Intersection of Two Linked Lists - LeetCode javascript solutions

Problem

Write a program to find the node at which the intersection of two singly linked lists begins.

For example, the following two linked lists:

A:          a1 → a2
                   ↘
                     c1 → c2 → c3
                   ↗            
B:     b1 → b2 → b3

begin to intersect at node c1.

Notes:

If the two linked lists have no intersection at all, return null.
The linked lists must retain their original structure after the function returns.
You may assume there are no cycles anywhere in the entire linked structure.
Your code should preferably run in O(n) time and use only O(1) memory.
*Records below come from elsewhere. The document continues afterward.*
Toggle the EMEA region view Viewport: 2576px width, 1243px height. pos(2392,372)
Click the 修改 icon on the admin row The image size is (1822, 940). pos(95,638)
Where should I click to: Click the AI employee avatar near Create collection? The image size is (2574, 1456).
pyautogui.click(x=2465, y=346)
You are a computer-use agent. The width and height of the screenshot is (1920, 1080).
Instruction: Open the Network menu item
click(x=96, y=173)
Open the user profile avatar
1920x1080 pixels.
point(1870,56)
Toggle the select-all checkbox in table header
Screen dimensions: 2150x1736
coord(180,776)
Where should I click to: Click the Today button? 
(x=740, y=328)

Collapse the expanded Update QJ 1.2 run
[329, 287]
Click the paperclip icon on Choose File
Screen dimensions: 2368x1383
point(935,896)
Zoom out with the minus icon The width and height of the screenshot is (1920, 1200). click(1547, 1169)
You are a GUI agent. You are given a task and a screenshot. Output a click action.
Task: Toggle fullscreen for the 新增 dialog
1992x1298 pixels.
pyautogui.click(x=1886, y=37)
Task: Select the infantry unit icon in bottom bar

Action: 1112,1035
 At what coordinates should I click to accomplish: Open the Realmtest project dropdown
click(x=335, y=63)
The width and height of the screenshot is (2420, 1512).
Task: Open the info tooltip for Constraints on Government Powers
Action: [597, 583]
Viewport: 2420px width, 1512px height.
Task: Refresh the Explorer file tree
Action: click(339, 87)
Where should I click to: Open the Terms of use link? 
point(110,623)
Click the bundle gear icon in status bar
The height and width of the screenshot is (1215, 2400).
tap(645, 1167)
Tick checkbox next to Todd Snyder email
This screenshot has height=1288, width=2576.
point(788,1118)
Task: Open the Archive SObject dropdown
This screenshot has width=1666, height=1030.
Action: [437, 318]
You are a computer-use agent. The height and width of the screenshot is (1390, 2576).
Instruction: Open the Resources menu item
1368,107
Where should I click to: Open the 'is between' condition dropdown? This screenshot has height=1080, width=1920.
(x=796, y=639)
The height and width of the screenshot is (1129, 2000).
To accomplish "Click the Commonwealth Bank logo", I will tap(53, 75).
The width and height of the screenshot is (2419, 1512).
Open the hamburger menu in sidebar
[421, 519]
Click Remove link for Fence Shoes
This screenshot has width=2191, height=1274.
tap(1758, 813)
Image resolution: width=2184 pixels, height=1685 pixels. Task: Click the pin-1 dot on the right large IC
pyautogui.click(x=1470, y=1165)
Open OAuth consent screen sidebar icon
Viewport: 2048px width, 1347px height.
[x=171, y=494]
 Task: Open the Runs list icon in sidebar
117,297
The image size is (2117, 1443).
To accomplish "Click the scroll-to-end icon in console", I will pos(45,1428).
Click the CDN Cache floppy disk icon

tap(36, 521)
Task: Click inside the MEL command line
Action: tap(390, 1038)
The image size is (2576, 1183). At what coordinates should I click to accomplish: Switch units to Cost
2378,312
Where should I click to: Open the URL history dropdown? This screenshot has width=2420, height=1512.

Credits:Special thanks to @stellari for adding this problem and creating all test cases.

Solution 1

/**
 * Definition for singly-linked list.
 * function ListNode(val) {
 *     this.val = val;
 *     this.next = null;
 * }
 */

/**
 * @param {ListNode} headA
 * @param {ListNode} headB
 * @return {ListNode}
 */
var getIntersectionNode = function(headA, headB) {
  var lenA = getLen(headA);
  var lenB = getLen(headB);
  let diff = Math.abs(lenA - lenB);

  if (lenA > lenB) {
    while (diff--) headA = headA.next;
  } else {
    while (diff--) headB = headB.next;
  }

  while (headA !== headB) {
    headA = headA.next;
    headB = headB.next;
  }

  return headA;
};

var getLen = function (head) {
  var len = 0;
  while (head) {
    len++;
    head = head.next;
  }
  return len;
};

Explain:

nope.

Complexity:

Time complexity : O(n).
Space complexity : O(1).

Solution 2

/**
 * Definition for singly-linked list.
 * function ListNode(val) {
 *     this.val = val;
 *     this.next = null;
 * }
 */

/**
 * @param {ListNode} headA
 * @param {ListNode} headB
 * @return {ListNode}
 */
var getIntersectionNode = function(headA, headB) {
  if (!headA || !headB) return null;  

  var nowA = headA;
  var nowB = headB;

  while (nowA !== nowB) {
    nowA = nowA ? nowA.next : headB;
    nowB = nowB ? nowB.next : headA;
  }

  return nowA;
};